The U.S. Marine general commanding an operation to remove the last U.N. troops from Somalia said Saturday that preparations for a protective force to come ashore were almost complete.
"There are very few things to work out, and what's left is very minor. . . . It's a very complex operation," Lt. Gen. Anthony Zinni told reporters at a U.N. military base just outside Mogadishu, the Somali capital.
"I don't see that there's any major threat looming out there," he added after a meeting of commanders from the multinational task force that has gathered on warships off Mogadishu's Indian Ocean coast.
There are fears that Somali militias, whose feuds have wrecked the Horn of Africa country and forced the U.N. withdrawal, would attack departing troops in an attempt to plunder military hardware and vehicles.
But Zinni was confident that up to 2,000 U.S. Marines and 500 Italian soldiers coming ashore to extract about 2,400 Pakistani and Bangladeshi troops would not be in danger of a direct assault.

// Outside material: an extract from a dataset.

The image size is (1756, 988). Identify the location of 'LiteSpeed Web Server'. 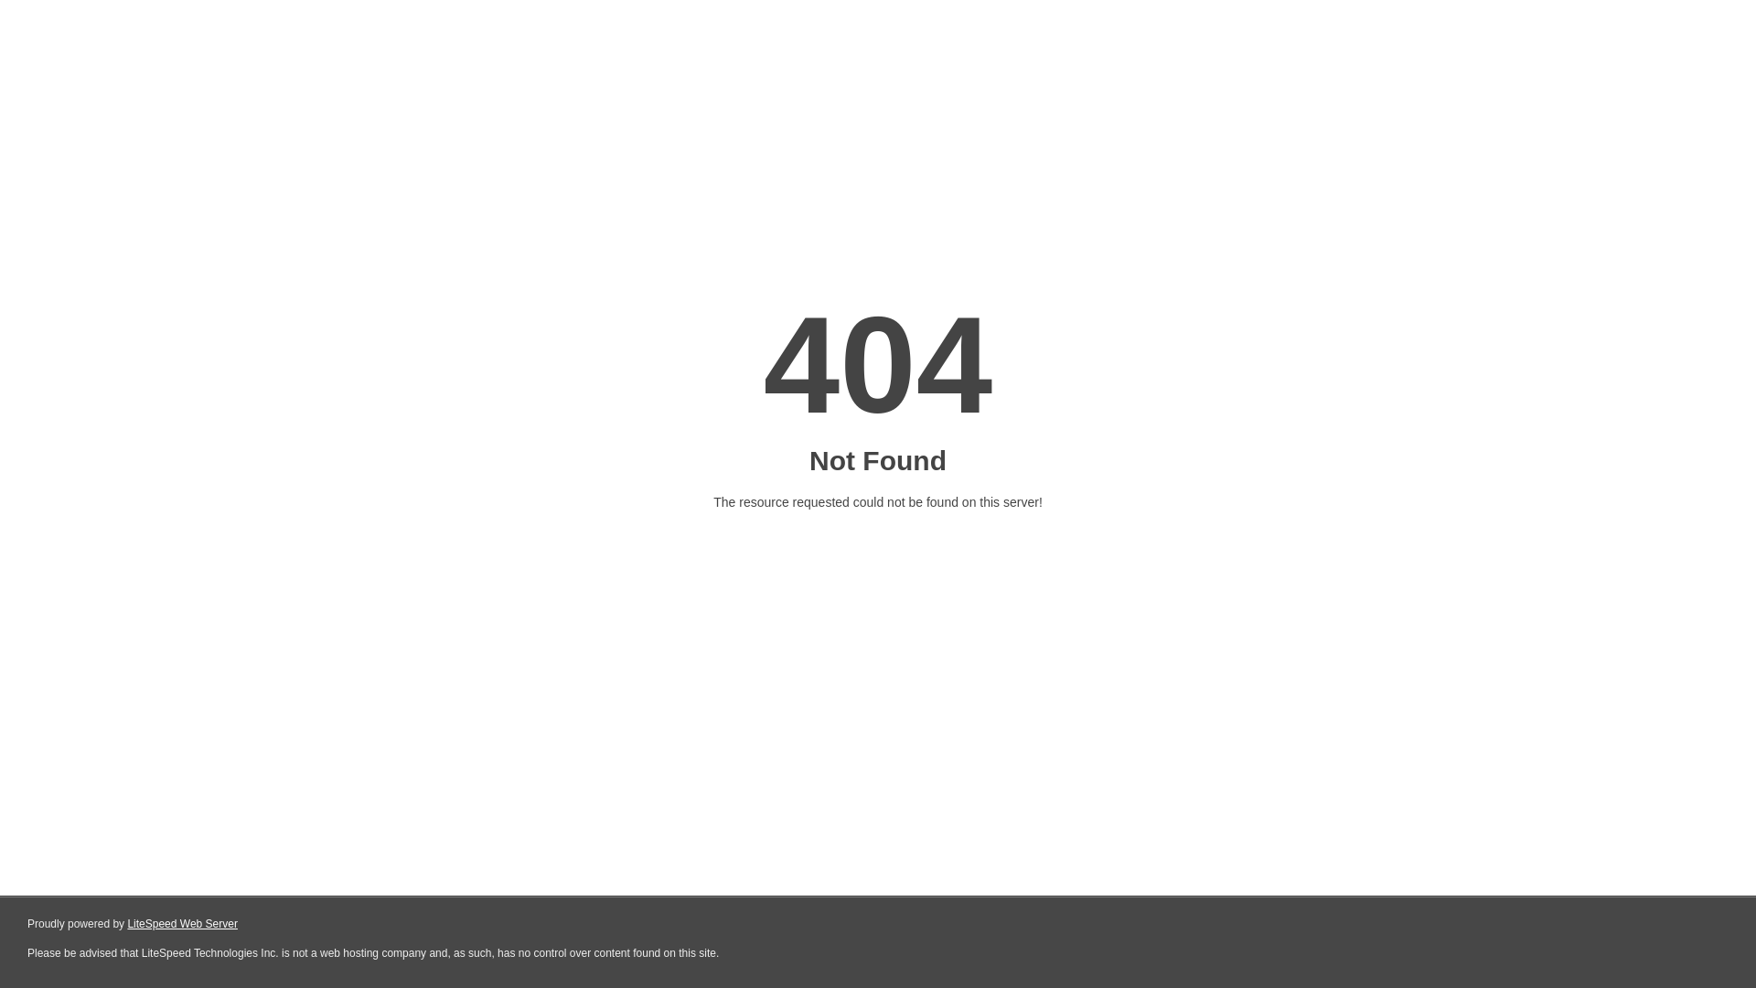
(182, 924).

A U.S. military spokesman, Marine Lt. Col. Jerry Broeckert, refused to reveal when Operation United Shield would get under way.

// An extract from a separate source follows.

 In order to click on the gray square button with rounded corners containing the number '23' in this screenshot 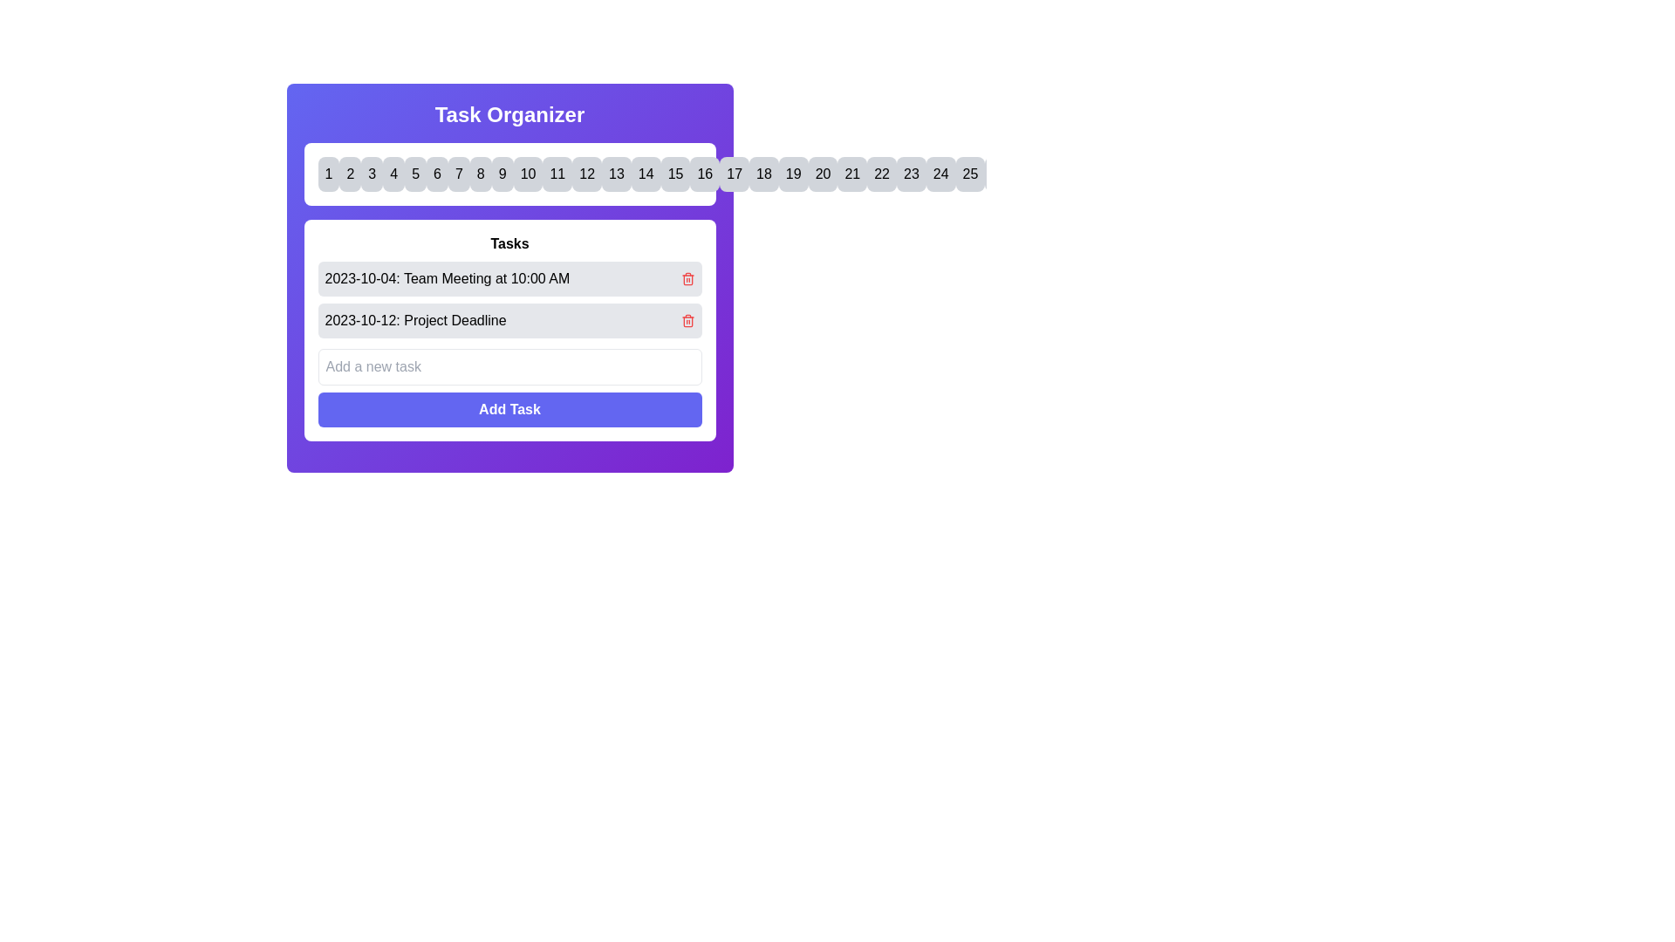, I will do `click(910, 175)`.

The U.N. operation in Somalia is set to hand over command of its beachhead bases in Mogadishu's port and airfield to Zinni on Tuesday, indicating that U.S. and Italian troops are likely to go ashore hours prior to that.
The radio station of Mohammed Farah Aidid, whose militias battled U.S. troops in 1993, quoted him as saying his forces would not attack the Americans. But it also quoted him as urging vigilance against any incursions outside the declared aims of the mission.
The U.N. force was part of an operation that at one point involved 30,000 troops from 28 nations in an effort to restore order in Somalia and safeguard convoys bringing aid to victims of a famine that killed hundreds of thousands.
Zinni said he felt encouraged by the level of security around the perimeters of the U.N. bases.
But in chaotic scenes, U.N. troops and Somali police tried vainly to hold back mobs of Somali youths who scaled the walls and crawled through holes cut in the wire during the day.
Like crowds waiting for a department store sale, Somalis said they intended to sleep at the airport so that they would get the first pickings of whatever the United Nations leaves behind.
The operation, which is costing the United States alone $15 million, is not only to evacuate troops but also to recover helicopters, tanks and armored vehicles leased to the United Nations last March after Western contingents abandoned the mission.